Para Head, el caso de Israel es “el último de una larga lista de ejemplos que muestran cómo la transmisión comunitaria puede sostenerse fácilmente cuando la política nacional fomenta la mezcla de personas susceptibles con pocas o ninguna restricción”.
El investigador citó el índice de rigor de las medidas contra la COVID-19 creado por Our World in Data. Este índice mide el rigor de las políticas de contención de la pandemia en cada país del mundo. Al 28 de agosto de 2021, la puntuación de las restricciones de Israel era de 45,4, mucho menos estricta que Nueva Zelanda (96,3), donde los brotes siguen siendo de alcance limitado.
Israel respondió al reciente aumento de casos implementando un programa de refuerzo. En primer lugar se ofreció una tercera dosis a los mayores de 60 años, pero el límite fue gradualmente ampliado a edades menores. El 29 de agosto las autoridades israelíes anunciaron que Ia tercera dosis está disponible para cualquier persona de 12 años o mayor que haya recibido su segunda dosis al menos cinco meses antes.
La tercera dosis “está frenando la ola Delta”, afirmó el profesor Segal. El doctor Anat Ekka Zohar, quien dirige el estudio del programa de refuerzo, dijo que tres dosis eran “altamente protectoras, tanto contra infecciones como contra enfermedades graves”. “La tercera dosis es la solución para frenar el actual brote de infección”, agregó.

Head explicó que en aquellas personas que reciben un refuerzo, el riesgo de una infección confirmada por coronavirus parece disminuir 11 veces en comparación con los individuos que han recibido dos dosis.

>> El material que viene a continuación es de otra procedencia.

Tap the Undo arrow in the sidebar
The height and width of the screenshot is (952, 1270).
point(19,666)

Sin embargo, advierte el investigador, el estudio sobre este asunto aún está en una versión preliminar, por lo que sus hallazgos aún no se han revisado formalmente.
La Organización Mundial de la Salud ha liderado el debate a nivel mundial generado por la decisión de algunos países de ofrecer terceras dosis, bajo el argumento de que es necesario en primer lugar expandir la vacunación a los países rezagados. Por ejemplo, a principios de septiembre, solo el 5,4% de la población del continente africano había recibido al menos una dosis de cualquier vacuna contra la covid-19.

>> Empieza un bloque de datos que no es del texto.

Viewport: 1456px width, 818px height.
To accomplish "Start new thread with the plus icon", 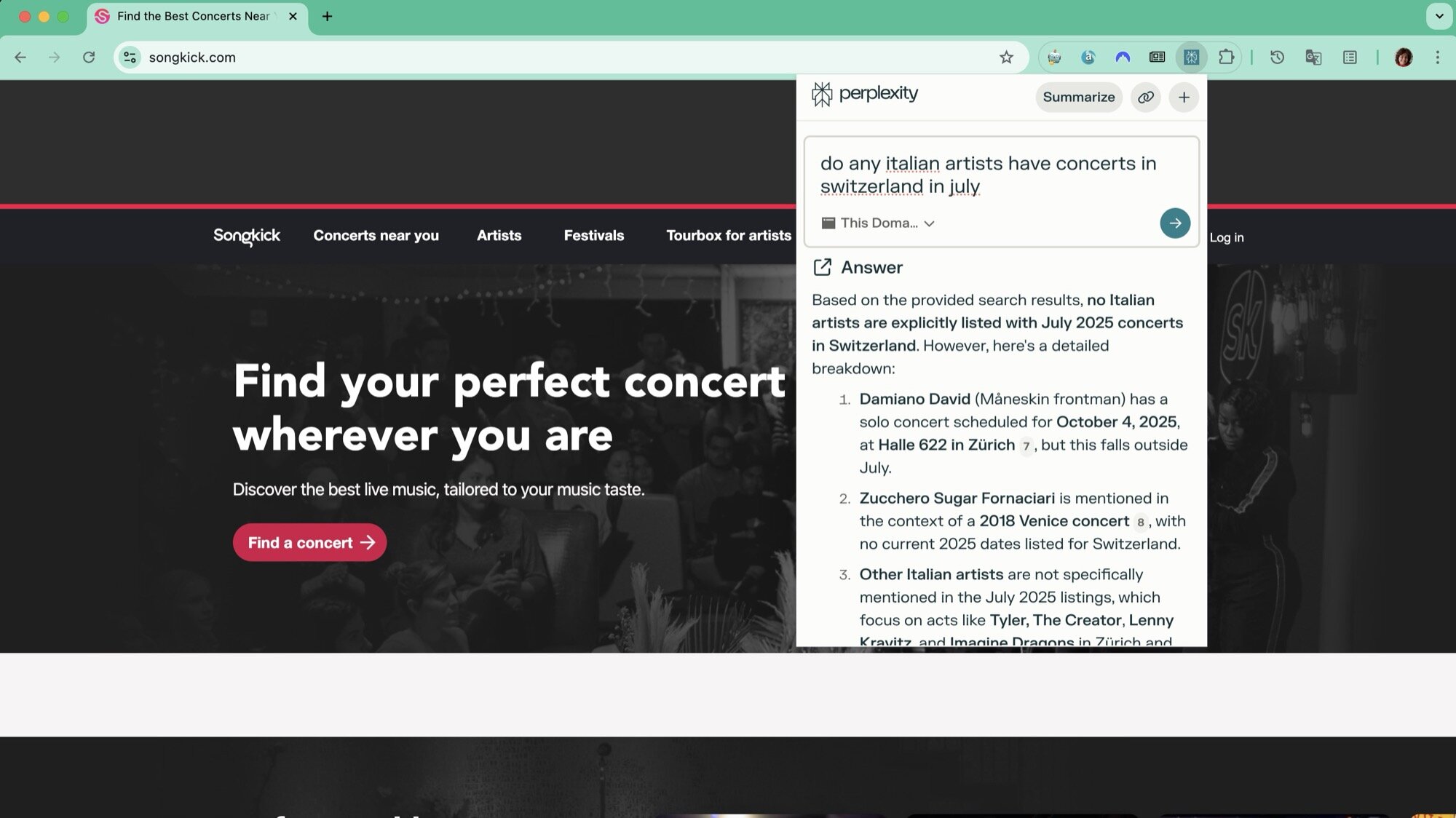I will tap(1184, 97).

También existe un debate científico en torno de las personas a las que se les debe administrar dosis de refuerzo y en qué período aplicarlas, ya que algunos opinan que deberá ser con un intervalo similar a la vacuna de la gripe. Tampoco se conoce aún qué tiempo de inmunidad puede otorgar un booster.

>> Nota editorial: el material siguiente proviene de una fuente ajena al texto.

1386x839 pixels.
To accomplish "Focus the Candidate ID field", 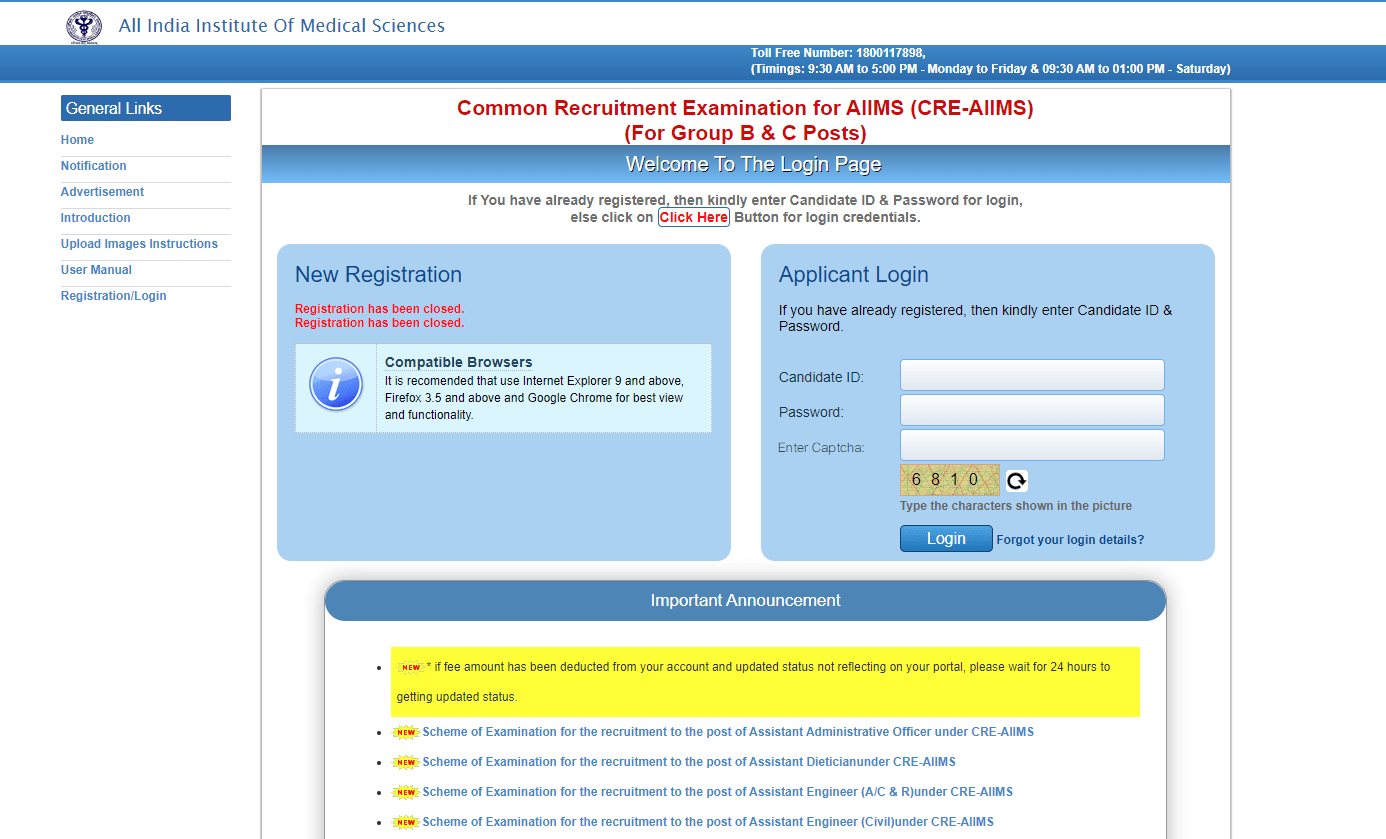I will (1032, 375).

Científicos plantearon la hipótesis de que la exposición repetida a la infección de COVID-19, más la protección de la vacuna y la inmunidad natural de infecciones pasadas que la hacen menos riesgosa, podría convertir con el tiempo al virus en una enfermedad potencialmente recurrente pero relativamente poco molesta. Otros temen sin embargo que esto pueda tener un alto costo, ya que las infecciones graves aún pueden afectar a los más vulnerables y se desconocen muchas consecuencias del Covid prolongado.
Para Michael Head, el lanzamiento de la vacuna en Israel, en general, se ha llevado a cabo con mucho éxito. “Pero el país también es un ejemplo de lo que puede suceder cuando las restricciones se relajan demasiado rápido”, agregó. “Esto demuestra que todos los países, independientemente de su estado actual de vacunación, deben mantener planes a más largo plazo sobre cómo minimizar el impacto de la COVID-19, durante esta pandemia actual y en casos de brotes menores en el futuro”.